### PROBLEM TO WORK ON
Can you copy the items from the start through the line containing "click(x=1178, y=8)", changing "surf height" to "wave height" and keeping everything else the same?

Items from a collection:
>> Begin

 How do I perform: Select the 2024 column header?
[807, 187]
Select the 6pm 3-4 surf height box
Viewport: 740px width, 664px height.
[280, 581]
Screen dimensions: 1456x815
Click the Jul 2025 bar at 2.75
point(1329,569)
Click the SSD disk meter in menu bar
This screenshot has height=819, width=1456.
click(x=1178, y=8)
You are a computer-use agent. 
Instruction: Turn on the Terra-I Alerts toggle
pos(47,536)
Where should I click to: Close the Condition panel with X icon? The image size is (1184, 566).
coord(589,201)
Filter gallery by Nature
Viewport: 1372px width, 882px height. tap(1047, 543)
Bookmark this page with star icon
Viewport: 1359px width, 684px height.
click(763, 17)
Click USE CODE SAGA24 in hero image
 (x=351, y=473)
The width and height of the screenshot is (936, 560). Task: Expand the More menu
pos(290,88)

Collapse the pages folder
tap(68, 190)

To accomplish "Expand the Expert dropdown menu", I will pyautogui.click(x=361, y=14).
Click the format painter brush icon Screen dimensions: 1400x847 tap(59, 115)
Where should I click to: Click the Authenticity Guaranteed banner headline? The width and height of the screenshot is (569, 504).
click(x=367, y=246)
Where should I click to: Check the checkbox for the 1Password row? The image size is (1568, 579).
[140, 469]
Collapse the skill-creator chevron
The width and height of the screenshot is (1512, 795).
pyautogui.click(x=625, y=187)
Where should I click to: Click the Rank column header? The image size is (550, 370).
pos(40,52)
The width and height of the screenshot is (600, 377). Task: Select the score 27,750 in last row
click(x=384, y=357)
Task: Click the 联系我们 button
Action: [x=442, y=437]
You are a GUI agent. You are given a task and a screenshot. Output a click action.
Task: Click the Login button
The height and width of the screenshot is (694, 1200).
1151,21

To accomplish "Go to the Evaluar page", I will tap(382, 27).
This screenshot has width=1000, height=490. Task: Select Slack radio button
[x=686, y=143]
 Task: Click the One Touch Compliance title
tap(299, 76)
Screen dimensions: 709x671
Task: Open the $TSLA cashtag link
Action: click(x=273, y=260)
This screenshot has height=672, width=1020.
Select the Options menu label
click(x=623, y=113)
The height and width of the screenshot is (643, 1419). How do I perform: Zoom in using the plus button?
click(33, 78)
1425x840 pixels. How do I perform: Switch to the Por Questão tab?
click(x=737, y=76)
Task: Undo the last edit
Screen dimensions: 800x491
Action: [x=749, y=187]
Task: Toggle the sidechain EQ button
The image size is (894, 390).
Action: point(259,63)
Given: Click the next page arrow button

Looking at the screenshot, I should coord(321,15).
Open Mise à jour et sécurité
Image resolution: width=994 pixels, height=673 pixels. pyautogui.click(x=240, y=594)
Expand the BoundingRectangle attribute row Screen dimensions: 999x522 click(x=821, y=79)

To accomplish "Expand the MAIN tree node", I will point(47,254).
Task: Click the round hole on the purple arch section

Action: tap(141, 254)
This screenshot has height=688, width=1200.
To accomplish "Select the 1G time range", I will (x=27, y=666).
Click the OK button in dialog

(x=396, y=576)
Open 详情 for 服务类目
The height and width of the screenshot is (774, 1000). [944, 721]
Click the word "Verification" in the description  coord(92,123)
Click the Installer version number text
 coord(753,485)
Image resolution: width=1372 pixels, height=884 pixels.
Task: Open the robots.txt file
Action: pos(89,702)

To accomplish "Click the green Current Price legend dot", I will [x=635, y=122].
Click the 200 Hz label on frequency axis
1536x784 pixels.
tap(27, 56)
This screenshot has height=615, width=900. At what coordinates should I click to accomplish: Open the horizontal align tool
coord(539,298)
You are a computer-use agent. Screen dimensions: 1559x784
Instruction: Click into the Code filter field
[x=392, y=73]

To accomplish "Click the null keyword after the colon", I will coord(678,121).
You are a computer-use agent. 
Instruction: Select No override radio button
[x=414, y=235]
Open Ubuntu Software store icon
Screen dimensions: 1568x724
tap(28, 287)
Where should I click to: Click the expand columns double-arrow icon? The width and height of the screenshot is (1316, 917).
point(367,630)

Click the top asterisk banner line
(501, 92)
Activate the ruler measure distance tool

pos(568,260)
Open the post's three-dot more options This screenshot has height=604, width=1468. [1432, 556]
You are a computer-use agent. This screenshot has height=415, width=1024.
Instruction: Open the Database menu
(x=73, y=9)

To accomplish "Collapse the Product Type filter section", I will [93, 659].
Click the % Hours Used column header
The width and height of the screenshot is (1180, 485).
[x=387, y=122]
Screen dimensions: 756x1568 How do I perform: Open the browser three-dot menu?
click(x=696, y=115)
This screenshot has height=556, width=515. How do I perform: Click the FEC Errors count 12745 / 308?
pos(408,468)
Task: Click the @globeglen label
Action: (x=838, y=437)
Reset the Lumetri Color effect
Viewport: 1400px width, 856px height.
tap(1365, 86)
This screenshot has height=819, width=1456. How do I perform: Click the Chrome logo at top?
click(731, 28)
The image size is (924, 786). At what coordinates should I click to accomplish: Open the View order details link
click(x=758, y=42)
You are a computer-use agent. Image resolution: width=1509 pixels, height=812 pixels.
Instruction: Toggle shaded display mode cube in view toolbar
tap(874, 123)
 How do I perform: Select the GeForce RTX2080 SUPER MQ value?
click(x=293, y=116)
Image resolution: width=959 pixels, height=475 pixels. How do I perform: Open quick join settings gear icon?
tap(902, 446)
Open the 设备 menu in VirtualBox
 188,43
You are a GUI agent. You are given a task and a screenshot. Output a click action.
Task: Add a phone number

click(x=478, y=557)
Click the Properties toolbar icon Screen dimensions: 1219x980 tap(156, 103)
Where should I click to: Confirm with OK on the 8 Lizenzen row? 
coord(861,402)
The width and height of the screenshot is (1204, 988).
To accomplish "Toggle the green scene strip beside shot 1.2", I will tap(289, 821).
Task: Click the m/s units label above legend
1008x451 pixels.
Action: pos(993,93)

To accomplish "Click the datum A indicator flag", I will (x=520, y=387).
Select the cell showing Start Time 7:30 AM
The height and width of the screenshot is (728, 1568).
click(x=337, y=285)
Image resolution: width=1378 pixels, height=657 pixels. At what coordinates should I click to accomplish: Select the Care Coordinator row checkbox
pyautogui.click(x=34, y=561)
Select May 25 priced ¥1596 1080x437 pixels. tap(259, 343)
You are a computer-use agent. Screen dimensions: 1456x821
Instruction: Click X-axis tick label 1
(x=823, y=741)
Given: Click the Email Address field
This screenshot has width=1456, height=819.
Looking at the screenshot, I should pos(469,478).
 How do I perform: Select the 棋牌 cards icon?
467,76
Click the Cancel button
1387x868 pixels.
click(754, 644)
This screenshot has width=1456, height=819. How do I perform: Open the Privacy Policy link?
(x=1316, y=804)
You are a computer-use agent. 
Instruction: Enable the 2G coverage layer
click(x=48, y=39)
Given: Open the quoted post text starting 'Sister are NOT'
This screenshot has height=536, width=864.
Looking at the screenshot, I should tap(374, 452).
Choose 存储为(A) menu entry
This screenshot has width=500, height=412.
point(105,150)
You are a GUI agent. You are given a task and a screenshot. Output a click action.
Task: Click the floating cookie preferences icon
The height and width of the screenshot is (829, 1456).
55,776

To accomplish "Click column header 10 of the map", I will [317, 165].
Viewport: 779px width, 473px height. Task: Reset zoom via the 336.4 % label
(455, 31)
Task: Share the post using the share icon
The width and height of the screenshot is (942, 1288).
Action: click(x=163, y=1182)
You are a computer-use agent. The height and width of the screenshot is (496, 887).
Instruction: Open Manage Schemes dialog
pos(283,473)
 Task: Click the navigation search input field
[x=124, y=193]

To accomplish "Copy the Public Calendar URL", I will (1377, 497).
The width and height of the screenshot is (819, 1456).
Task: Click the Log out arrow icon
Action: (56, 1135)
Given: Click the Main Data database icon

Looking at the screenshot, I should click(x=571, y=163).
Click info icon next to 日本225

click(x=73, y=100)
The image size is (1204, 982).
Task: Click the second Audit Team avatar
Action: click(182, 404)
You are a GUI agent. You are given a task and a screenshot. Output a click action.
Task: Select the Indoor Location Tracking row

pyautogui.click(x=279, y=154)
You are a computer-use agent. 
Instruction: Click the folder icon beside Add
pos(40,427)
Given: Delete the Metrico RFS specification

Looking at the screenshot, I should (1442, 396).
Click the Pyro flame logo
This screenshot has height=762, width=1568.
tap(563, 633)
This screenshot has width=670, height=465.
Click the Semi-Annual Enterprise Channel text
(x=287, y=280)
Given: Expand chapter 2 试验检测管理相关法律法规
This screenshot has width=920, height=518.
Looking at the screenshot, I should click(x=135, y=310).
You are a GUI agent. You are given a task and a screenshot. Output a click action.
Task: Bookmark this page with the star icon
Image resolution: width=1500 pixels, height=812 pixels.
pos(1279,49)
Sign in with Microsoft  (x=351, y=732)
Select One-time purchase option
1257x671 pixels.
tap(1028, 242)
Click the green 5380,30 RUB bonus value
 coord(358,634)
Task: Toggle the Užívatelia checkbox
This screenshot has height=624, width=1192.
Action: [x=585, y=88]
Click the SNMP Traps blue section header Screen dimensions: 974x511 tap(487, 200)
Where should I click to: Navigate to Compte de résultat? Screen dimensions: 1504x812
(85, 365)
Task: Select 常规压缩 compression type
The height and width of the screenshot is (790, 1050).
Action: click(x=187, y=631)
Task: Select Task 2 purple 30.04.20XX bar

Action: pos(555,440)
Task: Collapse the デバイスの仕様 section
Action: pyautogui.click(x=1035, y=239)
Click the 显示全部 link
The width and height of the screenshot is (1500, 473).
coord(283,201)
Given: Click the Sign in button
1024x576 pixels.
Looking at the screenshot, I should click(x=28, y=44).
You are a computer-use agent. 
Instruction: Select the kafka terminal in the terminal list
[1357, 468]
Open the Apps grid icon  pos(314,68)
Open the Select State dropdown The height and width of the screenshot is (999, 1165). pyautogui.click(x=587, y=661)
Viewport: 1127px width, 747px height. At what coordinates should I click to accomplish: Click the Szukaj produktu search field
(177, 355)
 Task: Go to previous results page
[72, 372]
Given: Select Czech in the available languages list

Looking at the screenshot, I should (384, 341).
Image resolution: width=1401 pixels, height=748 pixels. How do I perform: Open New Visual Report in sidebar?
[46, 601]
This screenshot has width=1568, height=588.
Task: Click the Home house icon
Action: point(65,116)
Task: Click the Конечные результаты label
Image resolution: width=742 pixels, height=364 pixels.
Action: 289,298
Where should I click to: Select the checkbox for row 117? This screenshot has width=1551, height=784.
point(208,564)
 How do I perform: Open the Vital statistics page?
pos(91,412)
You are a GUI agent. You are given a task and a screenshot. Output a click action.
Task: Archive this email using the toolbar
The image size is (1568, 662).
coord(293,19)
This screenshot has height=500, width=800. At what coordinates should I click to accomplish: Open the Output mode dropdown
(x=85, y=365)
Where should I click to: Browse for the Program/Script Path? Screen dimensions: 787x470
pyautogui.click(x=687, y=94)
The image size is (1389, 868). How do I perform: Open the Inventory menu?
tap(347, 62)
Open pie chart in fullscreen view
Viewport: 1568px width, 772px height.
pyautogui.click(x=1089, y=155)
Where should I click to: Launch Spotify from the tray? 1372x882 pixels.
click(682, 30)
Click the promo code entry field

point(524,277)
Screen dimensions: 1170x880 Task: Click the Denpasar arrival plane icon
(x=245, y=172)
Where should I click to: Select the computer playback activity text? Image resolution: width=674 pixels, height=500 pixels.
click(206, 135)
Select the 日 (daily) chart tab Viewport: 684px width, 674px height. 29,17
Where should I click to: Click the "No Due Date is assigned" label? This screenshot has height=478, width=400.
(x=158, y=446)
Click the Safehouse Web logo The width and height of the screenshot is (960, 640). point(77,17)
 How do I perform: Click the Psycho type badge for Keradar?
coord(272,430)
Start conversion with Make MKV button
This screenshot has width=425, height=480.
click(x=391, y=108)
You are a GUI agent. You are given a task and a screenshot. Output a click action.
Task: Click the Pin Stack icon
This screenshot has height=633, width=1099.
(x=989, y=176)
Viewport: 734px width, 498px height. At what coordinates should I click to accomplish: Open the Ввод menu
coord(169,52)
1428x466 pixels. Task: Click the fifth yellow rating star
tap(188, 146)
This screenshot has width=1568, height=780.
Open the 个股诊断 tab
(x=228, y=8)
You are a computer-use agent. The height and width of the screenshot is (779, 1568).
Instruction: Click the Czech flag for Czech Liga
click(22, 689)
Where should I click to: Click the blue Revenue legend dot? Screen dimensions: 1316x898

>> End

### SOLUTION BELOW
 How do I perform: Select the 2024 column header?
[807, 187]
Select the 6pm 3-4 wave height box
Viewport: 740px width, 664px height.
[280, 581]
Screen dimensions: 1456x815
Click the Jul 2025 bar at 2.75
point(1329,569)
Click the SSD disk meter in menu bar
This screenshot has height=819, width=1456.
click(x=1178, y=8)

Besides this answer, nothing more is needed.